What is asked
Starting at the first line of the raw records and ending at the line containing "Action: (141, 110)", output each line as a Markdown table with columns "n" and "Line". Leave out blank lines.

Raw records
● ● ● ●
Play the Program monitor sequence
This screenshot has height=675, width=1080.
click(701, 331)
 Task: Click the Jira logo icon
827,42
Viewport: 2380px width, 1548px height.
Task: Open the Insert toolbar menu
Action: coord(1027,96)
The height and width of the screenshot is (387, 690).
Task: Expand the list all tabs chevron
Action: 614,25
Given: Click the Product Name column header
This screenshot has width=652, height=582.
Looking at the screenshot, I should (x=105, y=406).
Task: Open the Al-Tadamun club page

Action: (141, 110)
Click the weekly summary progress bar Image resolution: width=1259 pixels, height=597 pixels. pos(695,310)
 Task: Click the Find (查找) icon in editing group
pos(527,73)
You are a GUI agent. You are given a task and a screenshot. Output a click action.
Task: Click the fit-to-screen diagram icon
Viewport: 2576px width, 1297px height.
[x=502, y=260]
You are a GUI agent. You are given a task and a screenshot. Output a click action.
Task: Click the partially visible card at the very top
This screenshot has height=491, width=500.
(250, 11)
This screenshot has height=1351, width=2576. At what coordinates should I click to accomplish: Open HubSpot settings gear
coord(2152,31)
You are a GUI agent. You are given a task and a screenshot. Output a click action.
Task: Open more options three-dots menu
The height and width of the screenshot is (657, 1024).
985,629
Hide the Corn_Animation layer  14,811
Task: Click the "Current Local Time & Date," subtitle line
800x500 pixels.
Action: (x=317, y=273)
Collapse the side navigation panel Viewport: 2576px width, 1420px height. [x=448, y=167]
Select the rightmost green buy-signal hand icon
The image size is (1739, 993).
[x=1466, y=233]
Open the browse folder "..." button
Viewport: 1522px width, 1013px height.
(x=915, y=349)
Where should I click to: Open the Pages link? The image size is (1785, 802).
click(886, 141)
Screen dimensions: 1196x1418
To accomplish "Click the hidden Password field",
● ● ● ●
Answer to the task
| n | Line |
|---|---|
| 1 | Play the Program monitor sequence |
| 2 | This screenshot has height=675, width=1080. |
| 3 | click(701, 331) |
| 4 |  Task: Click the Jira logo icon |
| 5 | 827,42 |
| 6 | Viewport: 2380px width, 1548px height. |
| 7 | Task: Open the Insert toolbar menu |
| 8 | Action: coord(1027,96) |
| 9 | The height and width of the screenshot is (387, 690). |
| 10 | Task: Expand the list all tabs chevron |
| 11 | Action: 614,25 |
| 12 | Given: Click the Product Name column header |
| 13 | This screenshot has width=652, height=582. |
| 14 | Looking at the screenshot, I should (x=105, y=406). |
| 15 | Task: Open the Al-Tadamun club page |
| 16 | Action: (141, 110) |